Starting at the line with "Instruction: Interrupt the" and ending at the line with "Instruction: Open My Projects", print exactly the lines of the entries below. Pictures do not belong in the copy.

START GIVEN RECORDS

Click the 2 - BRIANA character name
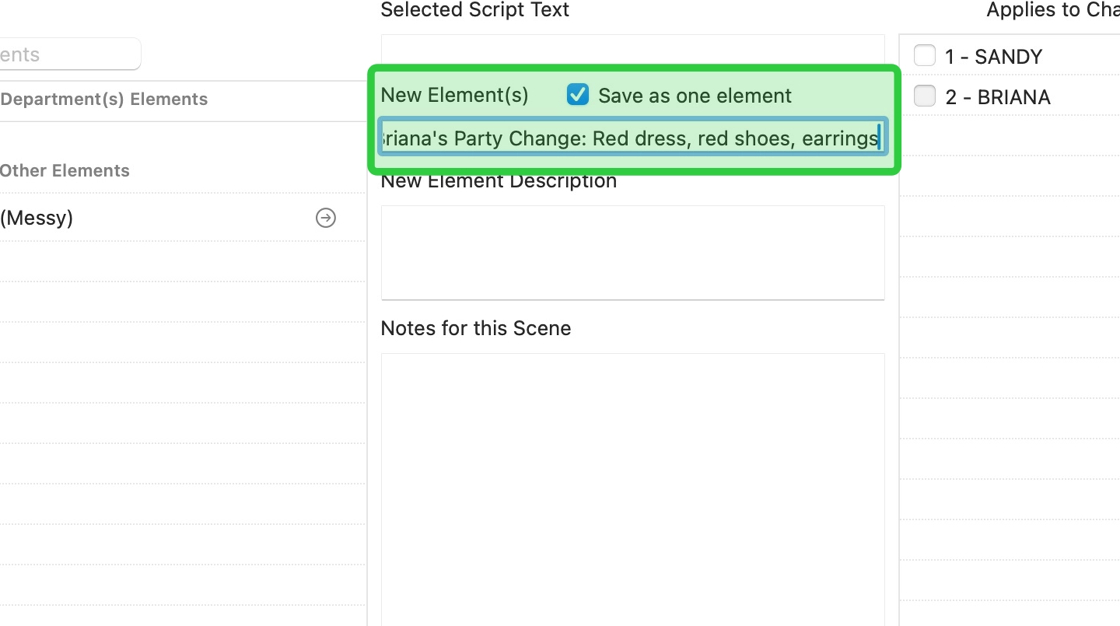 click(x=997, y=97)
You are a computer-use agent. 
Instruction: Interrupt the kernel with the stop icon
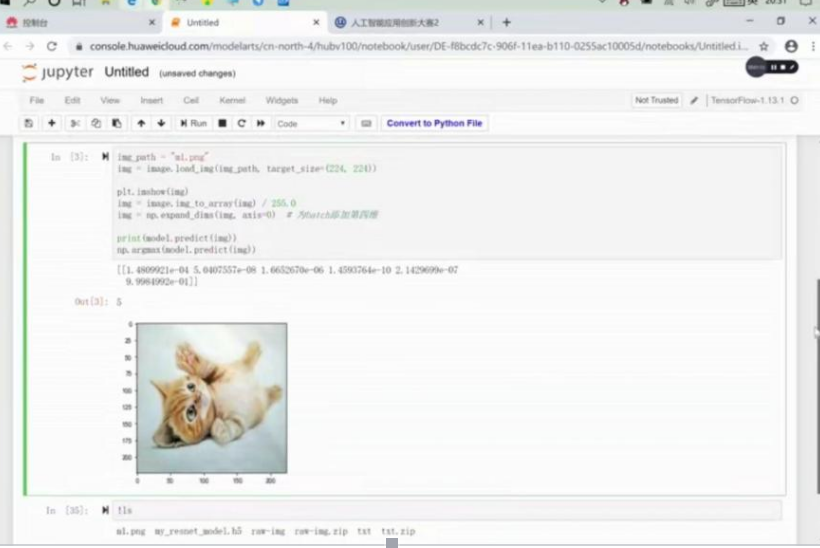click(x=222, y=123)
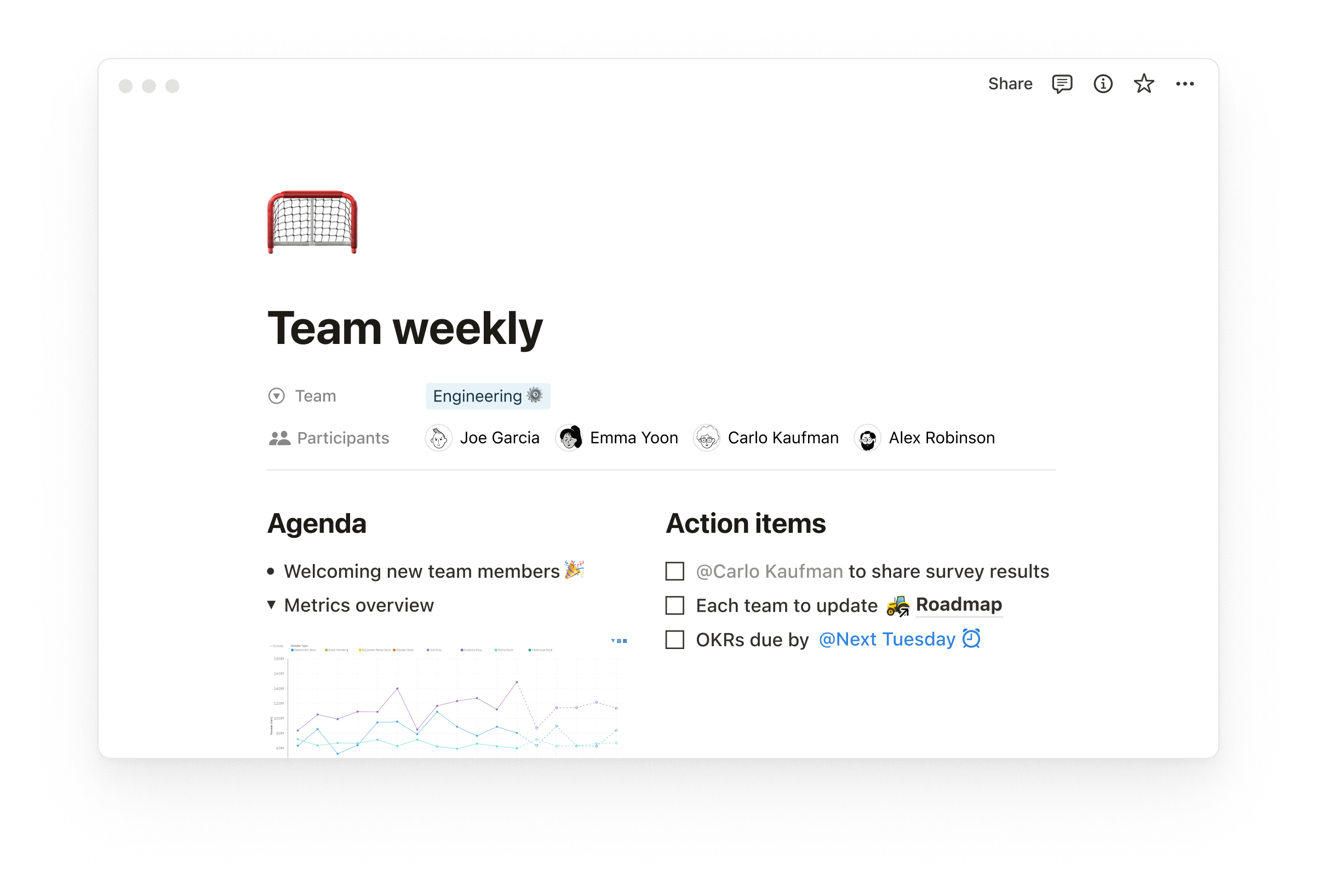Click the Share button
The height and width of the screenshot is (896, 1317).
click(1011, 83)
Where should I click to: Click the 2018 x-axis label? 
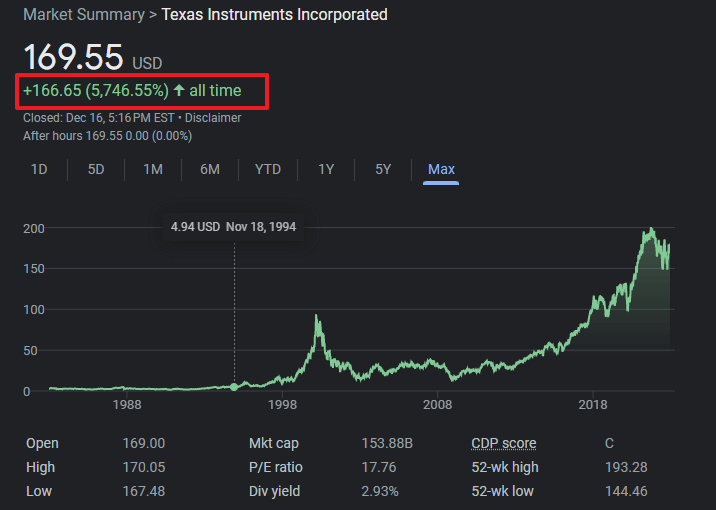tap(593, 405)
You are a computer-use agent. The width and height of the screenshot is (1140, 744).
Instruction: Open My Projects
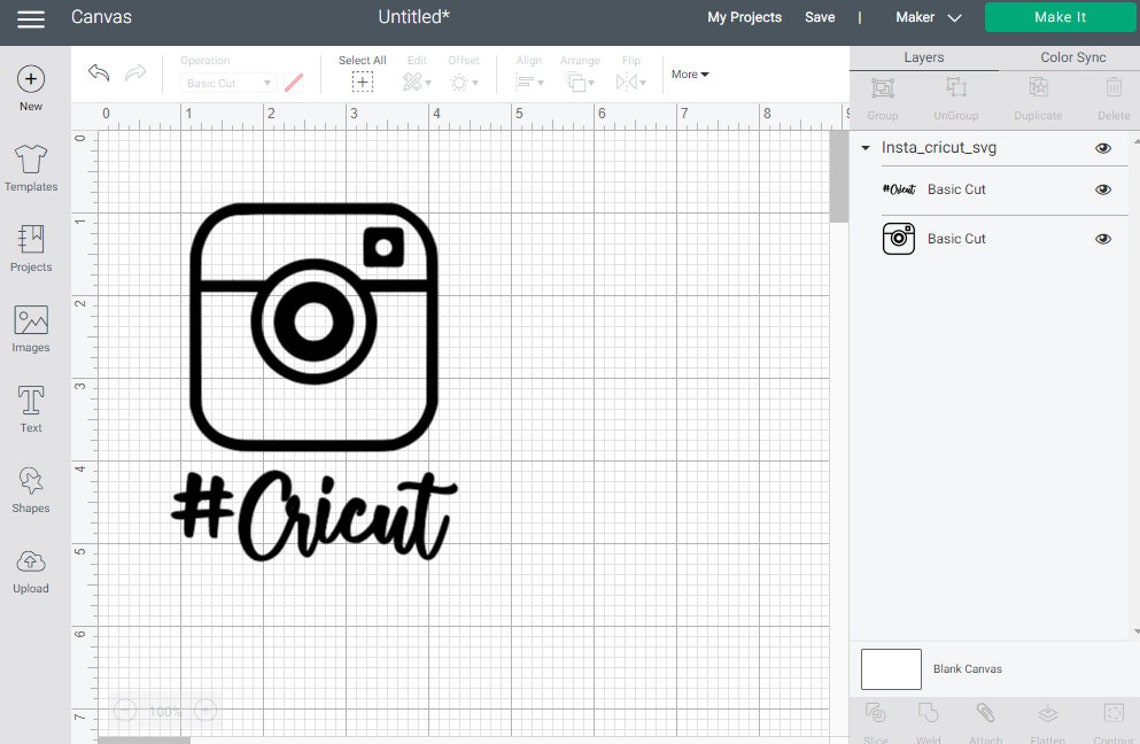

END GIVEN RECORDS
START GIVEN RECORDS

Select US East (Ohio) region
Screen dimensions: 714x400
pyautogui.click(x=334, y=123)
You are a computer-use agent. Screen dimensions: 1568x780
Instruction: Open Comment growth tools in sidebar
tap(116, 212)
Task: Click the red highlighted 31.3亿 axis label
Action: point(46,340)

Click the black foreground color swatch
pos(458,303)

END GIVEN RECORDS

EXERCISE OUTPUT:
Instruction: Interrupt the kernel with the stop icon
click(x=222, y=123)
Click the Share button
The height and width of the screenshot is (896, 1317).
click(1011, 83)
Where should I click to: Click the 2018 x-axis label? 
tap(593, 405)
You are a computer-use agent. The width and height of the screenshot is (1140, 744).
Instruction: Open My Projects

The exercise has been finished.